▸ Exercise:
Copy out every line in the entries below that includes "Google".

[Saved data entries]
************

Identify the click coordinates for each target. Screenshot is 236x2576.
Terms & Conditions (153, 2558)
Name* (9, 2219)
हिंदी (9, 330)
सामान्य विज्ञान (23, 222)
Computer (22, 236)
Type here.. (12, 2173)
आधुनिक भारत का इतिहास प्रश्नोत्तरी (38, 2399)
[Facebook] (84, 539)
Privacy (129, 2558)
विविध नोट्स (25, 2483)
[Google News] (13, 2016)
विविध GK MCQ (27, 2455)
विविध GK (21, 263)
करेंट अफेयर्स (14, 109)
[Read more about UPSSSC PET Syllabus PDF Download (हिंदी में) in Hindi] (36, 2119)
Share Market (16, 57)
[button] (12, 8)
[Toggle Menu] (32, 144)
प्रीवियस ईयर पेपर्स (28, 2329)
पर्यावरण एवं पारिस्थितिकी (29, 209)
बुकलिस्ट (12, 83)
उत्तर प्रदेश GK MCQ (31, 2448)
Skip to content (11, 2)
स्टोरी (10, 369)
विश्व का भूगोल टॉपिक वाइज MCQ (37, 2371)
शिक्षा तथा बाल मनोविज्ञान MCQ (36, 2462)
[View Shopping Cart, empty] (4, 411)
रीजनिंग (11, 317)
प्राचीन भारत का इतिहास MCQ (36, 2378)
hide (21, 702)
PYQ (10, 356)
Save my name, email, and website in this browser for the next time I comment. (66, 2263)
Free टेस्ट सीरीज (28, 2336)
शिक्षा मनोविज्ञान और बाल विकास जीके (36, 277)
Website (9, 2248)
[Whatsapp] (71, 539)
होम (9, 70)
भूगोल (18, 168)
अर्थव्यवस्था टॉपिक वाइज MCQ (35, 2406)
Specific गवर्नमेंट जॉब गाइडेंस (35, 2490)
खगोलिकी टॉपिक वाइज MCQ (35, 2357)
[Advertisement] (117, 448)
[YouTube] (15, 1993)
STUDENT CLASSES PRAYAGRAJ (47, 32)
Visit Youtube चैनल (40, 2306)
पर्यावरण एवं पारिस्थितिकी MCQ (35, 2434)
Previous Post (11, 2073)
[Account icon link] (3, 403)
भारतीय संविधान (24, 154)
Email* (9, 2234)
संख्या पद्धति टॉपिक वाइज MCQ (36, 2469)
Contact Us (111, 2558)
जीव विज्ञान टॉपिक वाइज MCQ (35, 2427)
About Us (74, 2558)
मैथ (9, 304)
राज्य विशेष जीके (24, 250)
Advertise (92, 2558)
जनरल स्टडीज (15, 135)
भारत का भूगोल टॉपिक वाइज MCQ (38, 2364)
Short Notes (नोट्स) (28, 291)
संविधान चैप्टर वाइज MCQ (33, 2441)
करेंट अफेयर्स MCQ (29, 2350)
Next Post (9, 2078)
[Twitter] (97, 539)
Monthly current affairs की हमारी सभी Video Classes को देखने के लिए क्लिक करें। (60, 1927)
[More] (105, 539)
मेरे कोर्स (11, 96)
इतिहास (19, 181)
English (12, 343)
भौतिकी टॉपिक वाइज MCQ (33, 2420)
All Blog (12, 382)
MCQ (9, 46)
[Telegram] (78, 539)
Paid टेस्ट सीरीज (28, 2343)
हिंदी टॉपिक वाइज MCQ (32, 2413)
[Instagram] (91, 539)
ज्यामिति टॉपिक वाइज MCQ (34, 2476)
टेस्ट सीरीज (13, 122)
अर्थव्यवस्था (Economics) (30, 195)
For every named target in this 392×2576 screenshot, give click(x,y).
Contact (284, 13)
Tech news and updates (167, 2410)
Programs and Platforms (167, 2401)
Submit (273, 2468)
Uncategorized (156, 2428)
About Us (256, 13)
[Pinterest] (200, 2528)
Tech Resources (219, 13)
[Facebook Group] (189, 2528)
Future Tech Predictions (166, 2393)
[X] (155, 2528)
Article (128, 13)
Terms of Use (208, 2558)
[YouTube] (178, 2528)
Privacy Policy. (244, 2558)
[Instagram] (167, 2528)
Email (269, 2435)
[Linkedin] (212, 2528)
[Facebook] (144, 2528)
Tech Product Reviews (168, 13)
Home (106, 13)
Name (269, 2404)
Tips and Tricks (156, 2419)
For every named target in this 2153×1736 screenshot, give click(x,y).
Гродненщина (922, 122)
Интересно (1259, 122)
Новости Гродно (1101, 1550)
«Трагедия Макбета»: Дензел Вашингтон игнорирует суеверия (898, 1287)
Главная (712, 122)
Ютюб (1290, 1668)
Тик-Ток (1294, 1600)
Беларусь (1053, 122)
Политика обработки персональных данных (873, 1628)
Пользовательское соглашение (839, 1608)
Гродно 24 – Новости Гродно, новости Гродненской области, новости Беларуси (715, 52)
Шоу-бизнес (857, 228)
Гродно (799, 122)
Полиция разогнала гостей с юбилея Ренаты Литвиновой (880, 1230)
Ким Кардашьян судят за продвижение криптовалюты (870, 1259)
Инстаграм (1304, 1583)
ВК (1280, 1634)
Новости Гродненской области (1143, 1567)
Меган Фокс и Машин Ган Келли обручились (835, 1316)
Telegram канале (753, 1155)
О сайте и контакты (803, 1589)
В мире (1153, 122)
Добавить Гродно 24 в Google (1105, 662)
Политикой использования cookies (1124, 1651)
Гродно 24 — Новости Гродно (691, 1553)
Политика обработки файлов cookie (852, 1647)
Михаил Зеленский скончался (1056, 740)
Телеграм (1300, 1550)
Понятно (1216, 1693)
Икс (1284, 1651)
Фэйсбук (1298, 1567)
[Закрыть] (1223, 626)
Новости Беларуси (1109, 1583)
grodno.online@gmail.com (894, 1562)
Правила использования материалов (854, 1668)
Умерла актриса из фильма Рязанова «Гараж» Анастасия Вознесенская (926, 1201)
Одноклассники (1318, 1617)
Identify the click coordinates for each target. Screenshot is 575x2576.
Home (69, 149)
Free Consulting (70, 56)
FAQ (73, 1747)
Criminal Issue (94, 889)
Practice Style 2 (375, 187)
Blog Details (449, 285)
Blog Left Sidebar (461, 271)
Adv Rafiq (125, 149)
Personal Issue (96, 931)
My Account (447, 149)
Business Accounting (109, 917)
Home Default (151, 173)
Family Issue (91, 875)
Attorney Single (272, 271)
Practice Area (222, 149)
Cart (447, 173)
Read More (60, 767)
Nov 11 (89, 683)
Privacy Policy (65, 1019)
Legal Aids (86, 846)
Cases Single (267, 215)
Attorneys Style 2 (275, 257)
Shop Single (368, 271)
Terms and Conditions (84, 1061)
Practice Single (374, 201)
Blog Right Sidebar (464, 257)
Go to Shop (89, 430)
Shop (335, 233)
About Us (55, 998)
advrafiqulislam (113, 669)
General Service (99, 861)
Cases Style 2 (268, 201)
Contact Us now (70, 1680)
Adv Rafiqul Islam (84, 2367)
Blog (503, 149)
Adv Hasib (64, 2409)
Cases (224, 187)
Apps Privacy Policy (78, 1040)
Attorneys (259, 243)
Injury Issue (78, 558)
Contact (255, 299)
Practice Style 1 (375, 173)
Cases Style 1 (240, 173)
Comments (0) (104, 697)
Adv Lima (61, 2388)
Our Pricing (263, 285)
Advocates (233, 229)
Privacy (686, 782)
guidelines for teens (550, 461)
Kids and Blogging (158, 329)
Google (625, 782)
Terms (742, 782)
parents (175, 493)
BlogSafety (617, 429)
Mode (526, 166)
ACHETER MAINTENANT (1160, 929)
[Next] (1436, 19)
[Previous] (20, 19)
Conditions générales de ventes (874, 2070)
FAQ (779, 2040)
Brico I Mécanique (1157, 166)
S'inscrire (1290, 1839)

************

▸ Solution for this task:
[Google News] (13, 2016)
Добавить Гродно 24 в Google (1105, 662)
Google (625, 782)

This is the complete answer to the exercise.